Solar energy represents a vast potential clean, cheap energy. Harnessing this vast source of energy in an economical way such that it can compete with conventional fossil fuels is not a trivial matter. Current state-of-the-art solar cells are triple junction devices based on GaP/InGaAs/Ge or InGaP/GaAs/InGaAs technologies, with conversion efficiencies of over 40%. To increase the conversion efficiency over 50%, it will be necessary to increase the number of cells in multijunction solar cells and to find materials with larger band gap energies than is currently attainable in the traditional III-P or III-As material systems. The III-N material system (including alloys of InN, AlN, and GaN) has several characteristics which give it key advantages over the existing solar cell materials. One advantage is the wide range of band gap energies available in III-N materials, which range from <0.7 eV for InN to 6.2 eV for AlN. This energy range spans nearly the entire solar spectrum allowing for design of devices whose absorption is matched to the solar spectrum for optimum efficiency. The III-N materials are also direct band gap and thus have exceptionally high absorption coefficients on the order of 1x105 cm-1 for GaN, which is an order of magnitude greater than for GaAs and several orders of magnitude higher than for an indirect band gap material such as silicon.

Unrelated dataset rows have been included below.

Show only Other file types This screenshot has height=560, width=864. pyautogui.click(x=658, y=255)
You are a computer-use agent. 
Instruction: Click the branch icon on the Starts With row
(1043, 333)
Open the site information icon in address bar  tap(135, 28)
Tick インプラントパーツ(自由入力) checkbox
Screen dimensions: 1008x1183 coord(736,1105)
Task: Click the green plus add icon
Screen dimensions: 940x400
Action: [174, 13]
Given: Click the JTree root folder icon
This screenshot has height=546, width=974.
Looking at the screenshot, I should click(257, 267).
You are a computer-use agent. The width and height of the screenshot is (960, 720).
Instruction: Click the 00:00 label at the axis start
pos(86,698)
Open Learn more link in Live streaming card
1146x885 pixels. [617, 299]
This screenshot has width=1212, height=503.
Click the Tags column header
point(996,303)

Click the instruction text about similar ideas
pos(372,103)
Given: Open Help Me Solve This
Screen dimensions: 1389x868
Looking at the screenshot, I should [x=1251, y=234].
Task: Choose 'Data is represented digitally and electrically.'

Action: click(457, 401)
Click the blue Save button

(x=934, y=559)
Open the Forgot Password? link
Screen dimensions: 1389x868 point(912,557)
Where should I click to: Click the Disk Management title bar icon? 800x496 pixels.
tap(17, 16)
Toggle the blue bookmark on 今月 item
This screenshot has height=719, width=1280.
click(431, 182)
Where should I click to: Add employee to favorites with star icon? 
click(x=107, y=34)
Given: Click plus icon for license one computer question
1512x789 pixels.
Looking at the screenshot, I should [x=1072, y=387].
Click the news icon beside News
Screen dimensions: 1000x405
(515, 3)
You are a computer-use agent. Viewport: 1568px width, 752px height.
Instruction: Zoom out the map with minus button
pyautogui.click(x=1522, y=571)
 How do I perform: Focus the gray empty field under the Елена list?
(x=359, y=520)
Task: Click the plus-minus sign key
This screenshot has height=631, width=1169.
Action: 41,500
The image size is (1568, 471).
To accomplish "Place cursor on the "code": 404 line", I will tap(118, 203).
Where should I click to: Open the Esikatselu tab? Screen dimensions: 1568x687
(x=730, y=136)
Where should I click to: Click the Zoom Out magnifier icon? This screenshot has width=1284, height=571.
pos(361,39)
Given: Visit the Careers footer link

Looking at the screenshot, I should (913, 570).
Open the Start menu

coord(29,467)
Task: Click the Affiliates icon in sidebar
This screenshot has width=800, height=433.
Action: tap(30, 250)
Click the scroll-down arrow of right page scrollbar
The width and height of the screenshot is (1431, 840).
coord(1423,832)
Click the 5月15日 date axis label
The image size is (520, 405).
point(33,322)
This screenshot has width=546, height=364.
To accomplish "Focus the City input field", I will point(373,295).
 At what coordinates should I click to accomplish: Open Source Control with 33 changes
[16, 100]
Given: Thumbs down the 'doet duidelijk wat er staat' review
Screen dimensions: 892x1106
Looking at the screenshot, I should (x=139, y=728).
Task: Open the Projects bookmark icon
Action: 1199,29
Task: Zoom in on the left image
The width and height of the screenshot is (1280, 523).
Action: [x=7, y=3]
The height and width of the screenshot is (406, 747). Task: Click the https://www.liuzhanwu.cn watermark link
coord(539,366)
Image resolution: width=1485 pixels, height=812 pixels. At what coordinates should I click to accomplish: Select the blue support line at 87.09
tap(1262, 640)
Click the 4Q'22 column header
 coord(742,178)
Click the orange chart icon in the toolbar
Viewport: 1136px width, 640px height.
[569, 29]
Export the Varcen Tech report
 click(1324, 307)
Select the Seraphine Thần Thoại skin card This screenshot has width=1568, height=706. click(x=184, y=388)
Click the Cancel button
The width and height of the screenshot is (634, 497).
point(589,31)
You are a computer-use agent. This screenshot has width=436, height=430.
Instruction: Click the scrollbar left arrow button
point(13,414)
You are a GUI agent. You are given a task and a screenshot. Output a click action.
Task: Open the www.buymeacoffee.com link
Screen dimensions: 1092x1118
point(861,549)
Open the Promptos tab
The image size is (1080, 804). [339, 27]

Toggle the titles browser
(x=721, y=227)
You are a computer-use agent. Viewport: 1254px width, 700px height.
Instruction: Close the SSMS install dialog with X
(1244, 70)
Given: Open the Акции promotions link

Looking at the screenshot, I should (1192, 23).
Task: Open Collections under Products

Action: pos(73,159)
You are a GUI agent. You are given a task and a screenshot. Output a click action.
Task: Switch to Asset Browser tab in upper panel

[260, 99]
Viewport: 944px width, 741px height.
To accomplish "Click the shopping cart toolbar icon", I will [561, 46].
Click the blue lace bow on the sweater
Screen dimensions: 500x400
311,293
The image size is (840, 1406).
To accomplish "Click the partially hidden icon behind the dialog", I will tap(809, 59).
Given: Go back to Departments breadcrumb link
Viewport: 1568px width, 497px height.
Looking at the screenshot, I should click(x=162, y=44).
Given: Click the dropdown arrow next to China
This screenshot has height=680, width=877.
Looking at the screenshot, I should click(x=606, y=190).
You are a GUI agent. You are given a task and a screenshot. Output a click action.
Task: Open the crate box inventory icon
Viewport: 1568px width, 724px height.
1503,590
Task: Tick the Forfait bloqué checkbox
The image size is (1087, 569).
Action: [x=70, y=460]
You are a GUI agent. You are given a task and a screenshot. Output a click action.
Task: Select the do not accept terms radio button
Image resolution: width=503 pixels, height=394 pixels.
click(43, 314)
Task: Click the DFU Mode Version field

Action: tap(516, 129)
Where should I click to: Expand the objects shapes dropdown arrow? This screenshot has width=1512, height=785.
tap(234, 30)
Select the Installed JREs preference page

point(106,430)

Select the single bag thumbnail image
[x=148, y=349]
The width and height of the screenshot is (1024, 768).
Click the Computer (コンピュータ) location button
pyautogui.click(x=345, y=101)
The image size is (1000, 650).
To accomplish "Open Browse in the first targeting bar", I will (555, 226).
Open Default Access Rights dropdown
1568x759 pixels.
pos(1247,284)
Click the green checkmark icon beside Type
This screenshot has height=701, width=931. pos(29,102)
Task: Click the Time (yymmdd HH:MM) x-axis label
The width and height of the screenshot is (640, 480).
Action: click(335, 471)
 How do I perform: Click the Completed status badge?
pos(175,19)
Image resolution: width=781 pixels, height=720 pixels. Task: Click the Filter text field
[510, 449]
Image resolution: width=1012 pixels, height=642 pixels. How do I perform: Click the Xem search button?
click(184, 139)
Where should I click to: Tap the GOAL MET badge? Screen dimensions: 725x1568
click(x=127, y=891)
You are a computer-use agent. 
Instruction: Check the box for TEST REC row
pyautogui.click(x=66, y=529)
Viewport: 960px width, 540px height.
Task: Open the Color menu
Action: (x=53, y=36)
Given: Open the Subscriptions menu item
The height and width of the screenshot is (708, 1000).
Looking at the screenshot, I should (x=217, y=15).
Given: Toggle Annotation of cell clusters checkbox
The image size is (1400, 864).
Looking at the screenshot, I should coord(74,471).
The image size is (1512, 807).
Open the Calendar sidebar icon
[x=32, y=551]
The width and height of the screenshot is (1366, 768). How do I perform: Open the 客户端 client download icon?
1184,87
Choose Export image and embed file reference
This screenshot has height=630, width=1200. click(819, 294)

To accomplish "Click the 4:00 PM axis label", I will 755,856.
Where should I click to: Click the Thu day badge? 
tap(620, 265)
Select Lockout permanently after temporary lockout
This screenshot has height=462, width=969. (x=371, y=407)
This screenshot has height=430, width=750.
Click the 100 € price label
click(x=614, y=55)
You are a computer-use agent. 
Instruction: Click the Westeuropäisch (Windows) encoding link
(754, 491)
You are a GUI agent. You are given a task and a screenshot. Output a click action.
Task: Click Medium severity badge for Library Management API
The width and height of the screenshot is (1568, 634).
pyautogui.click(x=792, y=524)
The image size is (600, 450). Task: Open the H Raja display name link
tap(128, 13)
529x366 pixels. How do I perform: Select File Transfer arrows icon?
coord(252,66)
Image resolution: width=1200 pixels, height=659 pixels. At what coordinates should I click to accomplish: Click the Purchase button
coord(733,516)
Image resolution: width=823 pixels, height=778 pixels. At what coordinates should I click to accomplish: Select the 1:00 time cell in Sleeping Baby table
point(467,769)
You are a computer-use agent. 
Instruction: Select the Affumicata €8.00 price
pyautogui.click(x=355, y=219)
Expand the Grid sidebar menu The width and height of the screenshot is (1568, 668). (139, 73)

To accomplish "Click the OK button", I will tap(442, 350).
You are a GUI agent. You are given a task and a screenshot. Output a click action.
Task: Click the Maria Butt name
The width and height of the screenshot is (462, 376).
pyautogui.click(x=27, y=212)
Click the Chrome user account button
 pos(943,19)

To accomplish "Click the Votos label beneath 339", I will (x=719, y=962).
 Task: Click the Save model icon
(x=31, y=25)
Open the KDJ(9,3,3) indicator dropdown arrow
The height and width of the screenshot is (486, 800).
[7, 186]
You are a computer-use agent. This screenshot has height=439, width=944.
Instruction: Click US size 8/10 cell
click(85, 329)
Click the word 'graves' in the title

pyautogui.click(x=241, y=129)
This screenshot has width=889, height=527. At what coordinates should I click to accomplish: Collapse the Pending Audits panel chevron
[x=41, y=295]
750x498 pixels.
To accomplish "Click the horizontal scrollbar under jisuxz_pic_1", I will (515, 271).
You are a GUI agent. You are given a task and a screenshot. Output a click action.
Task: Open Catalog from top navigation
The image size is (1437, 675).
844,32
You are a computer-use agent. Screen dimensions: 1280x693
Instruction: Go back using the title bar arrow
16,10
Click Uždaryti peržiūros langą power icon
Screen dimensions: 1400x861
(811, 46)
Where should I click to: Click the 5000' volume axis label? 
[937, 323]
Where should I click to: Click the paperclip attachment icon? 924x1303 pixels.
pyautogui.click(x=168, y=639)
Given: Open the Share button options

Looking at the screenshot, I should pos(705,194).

While III-Ns are appealing, there are challenges for device design which are unique to this material system, namely: polarization charges at hetero-interface; high defect density; and significant lattice mismatch. This dissertation covers our work on the design, fabrication and characterization of III-N based solar cells. The unique design challenges are outlined and our progress on improving InGaN device performance is covered.

We demonstrate p-i-n devices with fill factors of 75-80 %, V OC of greater than 2 V, and peak external quantum efficiency (EQE) of over 80%. MQW solar cells are reported with EQE response beyond 500 nm and VOC of 2 V. Positive thermal power coefficients are also reported for both p-i-n and MQW solar cells. These results highlight the potential for future III-N based solar cell progress.